Journal
I got Whitney the first series of Jonathan Creek as an extra gift for her birthday in the middle of the week - I knew she hadn't ever seen it before, but I went for it based on her liking of crime/mystery type programmes, and the way that I think the British ones are rather better (though let's be honest, this is not an opinion limited to those). Just now she's watching the very last episode of the last series, having downloaded and gone through the entire run of 25 episodes (or one American series) over the last four days. So I think I consider it something of a success.

I was aware of the premise of the programme and had seen a couple of episodes before, knowing that it was about the lovable curly-haired twit Alan Davies being a magician's stage designer who was roped into solving unsolvable crimes, but I hadn't realized that another attraction of it was that it seems to be the televisual equivalent of Avantasia (ignoring the way that 90 of 92 people on my friends list won't understand the reference) - it seems to have included at various points just about everyone who appeared on British TV at the time, including most of Bill Bailey's lot and several Doctor Whos.

Meanwhile, quadralien got me to give Team Fortress 2's free weekend a go. Normally I'm not a fan of team-based first person shooter games because I always thought Wolf ET was phenomenally dull at university, but after getting used to the distinction of the game from the other ones I'd played, I began to appreciate it. What I found most different about it was that the game didn't consist of multiple people with egos several times bigger than their own heads shouting at each other for their lack of complete efficiency - I think this might be something to do with the look the game's been given, more cartoonish than most in the genre I've seen, which somehow makes it feel more... fun. I've been trying to think of what it reminds me of, and I think it's Worms, for the way that it keeps track of special achievements as well as awards points based on more than just reducing someone else's health to 0. I think my favourite one so far is the one called "Rasputin", which is awarded for taking damage through being shot, burned, falling and blown up in the same lifespan.

I played it only a couple of times over the free period, and I'm not sure whether to stump up the $20 to continue afterwards, but I enjoyed the little I played of it. The last online game I played to any great extent was Unreal Tournament, which I liked because of the similar visibility it gave you to other players when you were doing well, broadcasting your name to everyone when you picked up a flag or got streaks of five or more.

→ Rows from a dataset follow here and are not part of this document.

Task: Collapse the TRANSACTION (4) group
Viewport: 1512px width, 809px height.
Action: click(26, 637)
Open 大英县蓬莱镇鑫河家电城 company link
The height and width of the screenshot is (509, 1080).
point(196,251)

And I tended to avoid UT's team modes because you tended to be locked in to one game type on each server, but in TF2, maps with completely different objectives and game styles are freely rotatable, so it feels much more varied.

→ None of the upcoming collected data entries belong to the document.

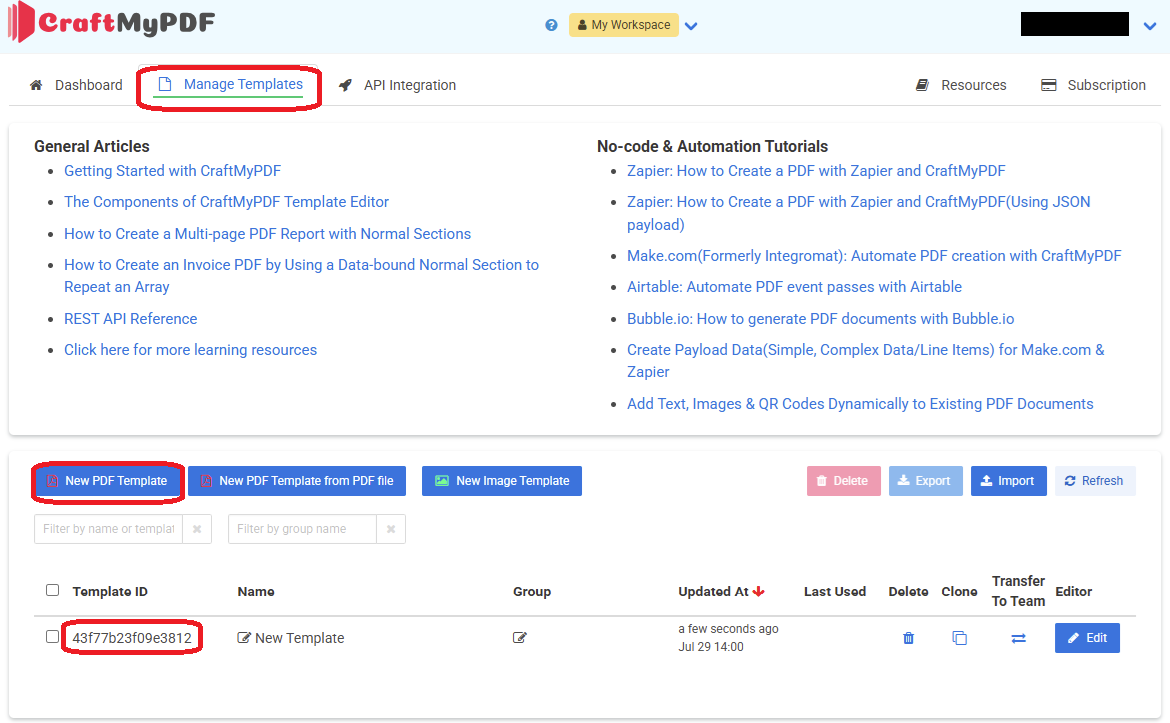Click the clone icon for New Template
Viewport: 1170px width, 723px height.
click(x=959, y=638)
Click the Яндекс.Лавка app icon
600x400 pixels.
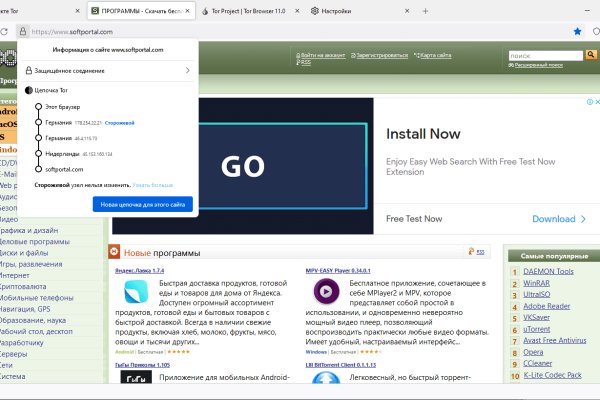tap(136, 291)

I know I have something of a Strong Bad mentality as to what's new to me, but I think the part that most impressed me was Steam itself. When I first started playing online games with Quake, it had to rely on external game-searching programs for you to be able to join games on servers that you didn't directly know the address of. UT was the first big leap I saw from this, with a server search in-game along with a chat feature to communicate with people. But with this, you can look up people you know, add them as friends, see which games they're in and connect to them directly as well as invite them to your own. It really is quite amazing, for someone who hasn't played a PC game since 2005.